Rangeley is remote-feeling but more connected. Cell service is generally good in town and along main routes. The drive in from the south or east takes 90 minutes to 2 hours from major centers, but the roads are reliably good.
Best Time to Visit
Moosehead: Mid-June through September for water activities and sporting camps. Mid-September to mid-October for fall foliage. December through March for snowmobiling, ice fishing, and snowshoeing — Greenville is a major winter destination.
Rangeley: Year-round. Summer for lakes, fall for foliage and hiking, winter for skiing at Saddleback and snowmobiling, spring for fishing once ice goes out.
Who Should Pick Moosehead
Choose Moosehead if you want a real wilderness experience — sporting camps, remote lakes, serious fishing, snowmobiling on the North Woods trail system, and minimal cell service. Best for travelers who consider isolation a feature, who plan to spend most time on the water or in the woods, and who don’t need a polished restaurant scene.
Who Should Pick Rangeley
Choose Rangeley if you want lakes plus mountains plus a real village. It’s the better all-around base for a varied trip — fishing, hiking, skiing, dining, and lodging variety. Best for first-time visitors to inland Maine, families balancing different interests, and anyone who wants a wilderness-feeling trip without sacrificing creature comforts.

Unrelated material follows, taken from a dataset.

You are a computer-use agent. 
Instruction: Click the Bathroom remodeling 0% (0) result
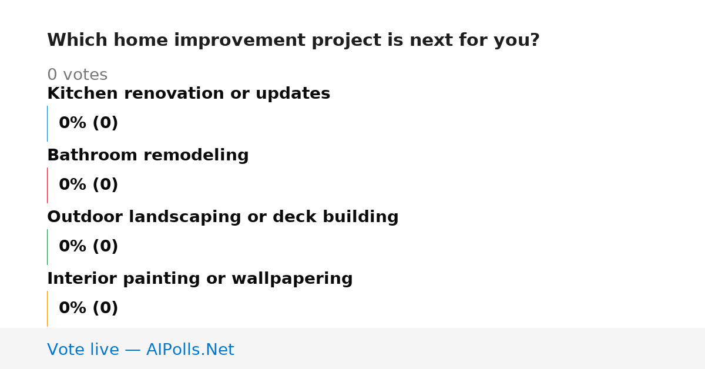[x=89, y=185]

Either Way, You’re in Real Maine
Both Moosehead and Rangeley deliver experiences that the coast can’t — true big lakes, mountain views, and the slow-paced character of inland Maine. For broader Maine destination planning, see our guides to North Woods & Moosehead and Rangeley, or our full destinations directory.
Our Honest Take
If you’re asking us cold, we’d send first-time inland visitors to Rangeley and serious sportsmen to Moosehead. Rangeley feels like a real place with restaurants and lodging variety; Moosehead feels like the woods with a town in the middle. Both are beautiful. Both are quiet by July-on-the-coast standards. The choice usually comes down to whether you want creature comforts at the end of the day or you want to be deeper in.